Developing a global mindset

02 March, 2015

Curiosity, (un)learning, and travel – a roadmap for the global Godrej leader

Two years ago, Starwood Hotels (that owns brands such the Sheraton, Westin and Le Meridien), moved their headquarters from Connecticut, in the US to Dubai for a month. The senior leadership team and the headquarters staff set up shop in Dubai and ran the global business from there. They also spent extensive time to understand the potential of the local market and how things worked on ground.  This was not the first time that Starwood did this. In 2011, they had moved their headquarters to Shanghai. And later this year, they are planning to make a sojourn in Delhi.

While Starwood’s approach is unique (hmmm…not sure how excited our international cluster and country heads would feel about our Mumbai HO folks becoming uninvited guests for a month!), what Starwood is looking for is something that many global companies are grappling with. For companies with a presence in multiple geographies, striking a balance between their global identity and the ability to appreciate local flavour, is a constant seesaw. The leadership team in particular, needs to play a very important role in influencing how this plays out. And so, in my message, I want to focus on why it is important for us to have a global mindset and how we can go about developing one.

Why is it important for you to develop a global mindset?

As a company, we have evolved significantly from where we were five years ago. Almost half our revenues now come from our international businesses and two-thirds of our team members are located outside India.

We are no longer playing just a local game. How we benchmark ourselves too needs to change because our competition is now increasingly global. To compete effectively, we have to become world class – in our products and our processes. Therefore, the approach we use to run our business and the mindsets of our teams needs to be increasingly global.

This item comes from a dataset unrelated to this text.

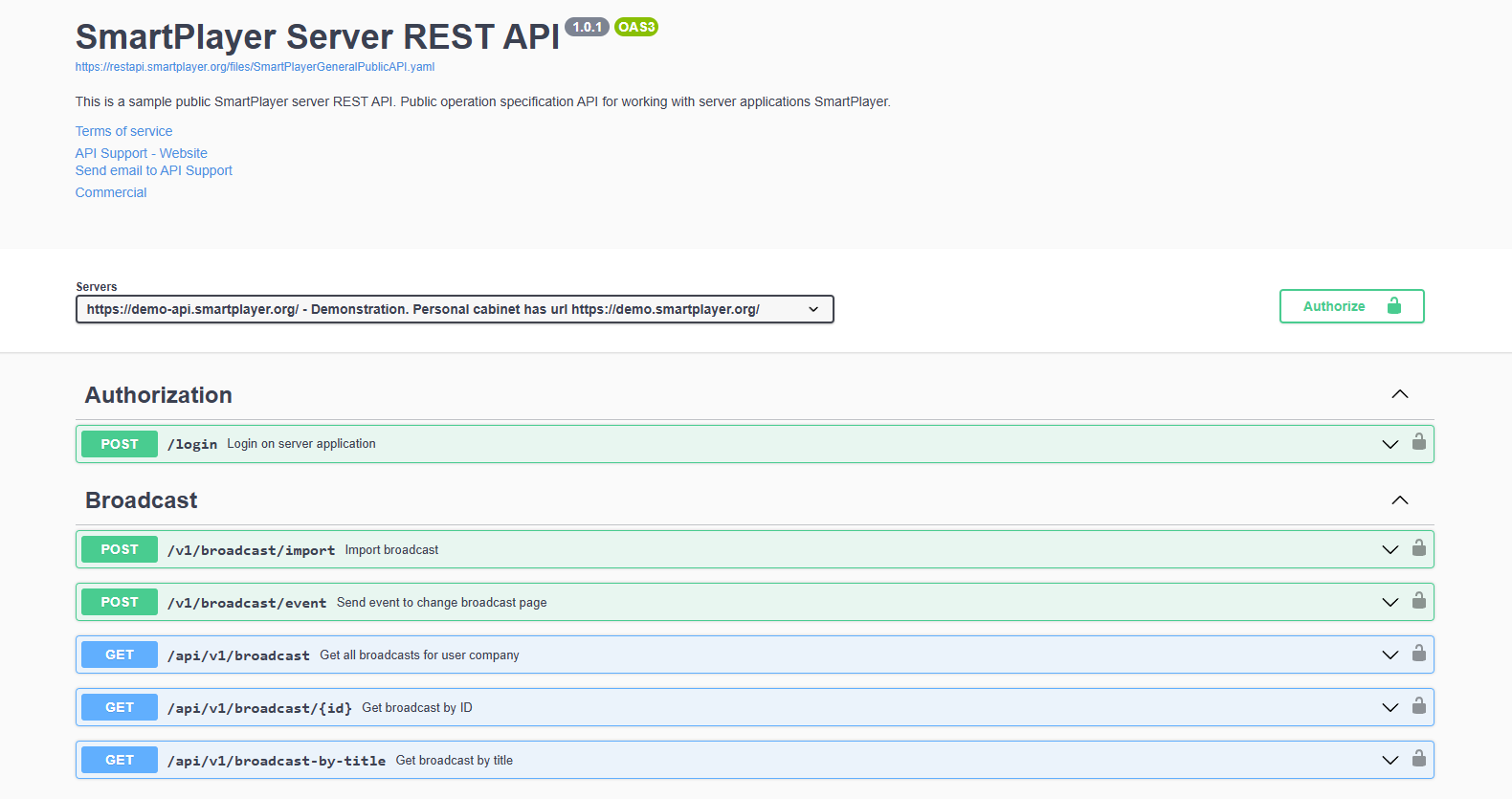Open the SmartPlayerGeneralPublicAPI.yaml URL link
The width and height of the screenshot is (1512, 799).
click(x=255, y=67)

In line with our growth aspirations, we have, over the last year, organised all our business operations into clusters. This will help us become more agile, provide greater focus and enable more cross pollination, while sustaining the entrepreneurial spirit of our unique multi-local model. We have also made our functions more global to enable them to better support our international operations and drive greater synergies.

But for us to be truly successful, the biggest change will need to come from us as leaders and how we become more global in our approach.

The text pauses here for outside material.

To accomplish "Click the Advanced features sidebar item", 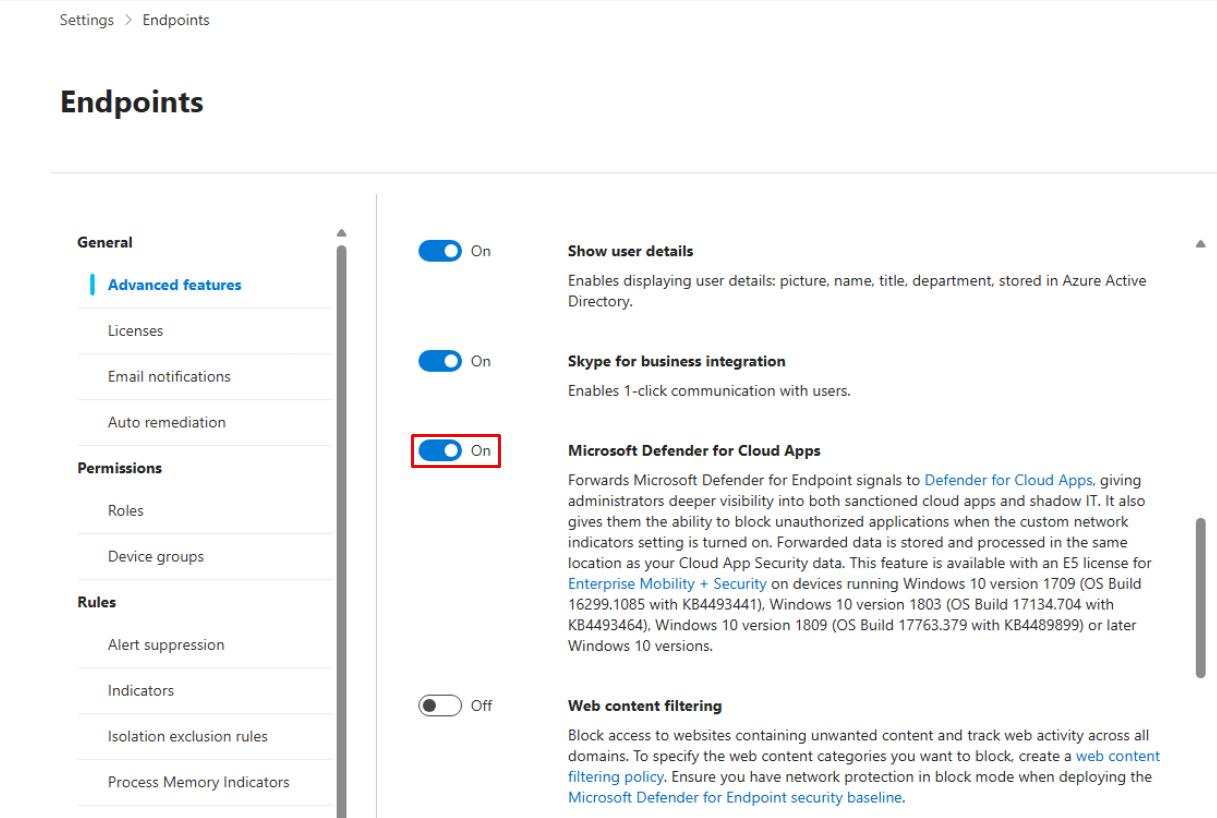I will click(174, 285).
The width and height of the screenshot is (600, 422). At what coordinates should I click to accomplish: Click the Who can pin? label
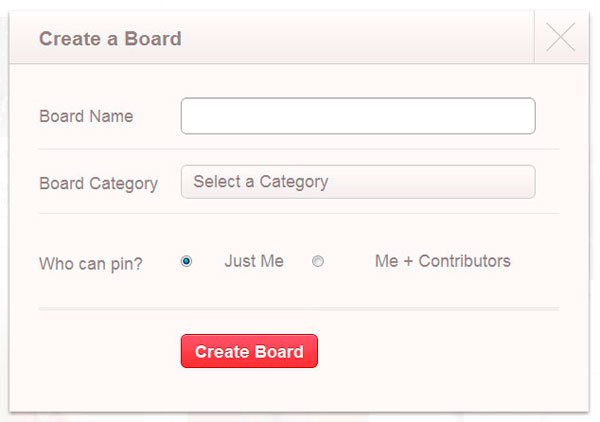[x=91, y=265]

So, how can you develop a global mindset?

1. Keep the larger picture in mind

We believe that what sets us apart is our multi-local approach. We want to leverage our scale and geographic breadth. At the same time, we want to preserve the agility and entrepreneurial culture of our local businesses. So, to be successful, we need to play the dual role of thriving in our local businesses, while also contributing to the interests of our larger, global company. We have to step out of our shoes as local leaders and think bigger.  We need to be global in our mindset but equally ensure that we win locally – so, our mantra needs to be BE GLOBAL, WIN LOCAL. Perhaps, we can coin our own term for this – BeGloWinLo 🙂

2. Be curious

How curious are you? How much you are willing to explore and experiment? Developing a global mindset is much more than just understanding the nuances of your business. You need to up your ‘cultural empathy’ quotient as well. Learn to appreciate different cultural contexts, understand the socio-political makeup of the place. Curiosity plays a big role here. If you are naturally curious, you will ask more questions, and in the process, learn more.

There is lots you can do. And this could be fun as well. Maybe learn a new language? Start experimenting with different kinds of food? And of course, there is so much to read up on and watch. Make this one of the things you will do this year. It’s not too late to add it to your list of resolutions!

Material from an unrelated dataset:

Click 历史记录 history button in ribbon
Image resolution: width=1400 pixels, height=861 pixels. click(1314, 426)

3. Have the humility to accept that you need to start (un)learning

I am sure that many of you truly believe in the need for diversity. That the more varied our teams are, in background and perspective, the better we will be able to serve our many consumers across geographies. Putting that into practice – whether in how we hire, or the way we encourage debate and decision making – is tougher. To make this shift, we first need to have the humility to accept that the rest of the world may not think or feel in the same way that we do. And be open to (un)learning much of what we take for granted today.

4. Look for opportunities to learn from colleagues in different geographies

As we grow in scale, one of the biggest benefits for you, personally, are the many opportunities to learn and work across geographies. Volunteer to be part of cross-functional and cross-geography projects and work with your peers from across our businesses. Travel as much as you can. We have teams working across supply chain, manufacturing, finance, innovation and marketing projects, so there is plenty to choose from. Use these networks to learn more about our businesses and the different geographies.

A great example of someone who put this into practice is Lee Gelderd. Many of you know that Lee heads up our UK business. A couple of years back, Lee was very keen to understand the dynamics of the traditional retail model in India (which is very different from the modern retail space in the UK). So, Lee spent a week with our sales team traversing stores in rural and urban India. Not only did Lee take back a lot of learnings, but he also provided the India team with some great insights.

5. Move to another location 

I strongly advocate that you consider taking an assignment that would require you to move to another GCPL location. It is becoming increasingly clear, that global exposure is a must for leaders of tomorrow. Being able to work with multicultural teams, understanding and appreciating varied cultures, trends and consumers, will be increasingly valued. For us too, as a company, being able to build a global talent pool, which we can move across our geographies, will be critical.

Making a move like this is always a personal decision. It is important to acknowledge that this impacts and is impacted by other responsibilities that you may have. However, given just how important this is from a learning perspective, it is worth thinking hard about it. Don’t say no to opportunities that come your way, without trying to give them a shot. There could always be ways to work out a mid path, if necessary. Assignments like these could go a long way in developing your capabilities as a leader. They could also, in many ways, be great exposure for your family as well.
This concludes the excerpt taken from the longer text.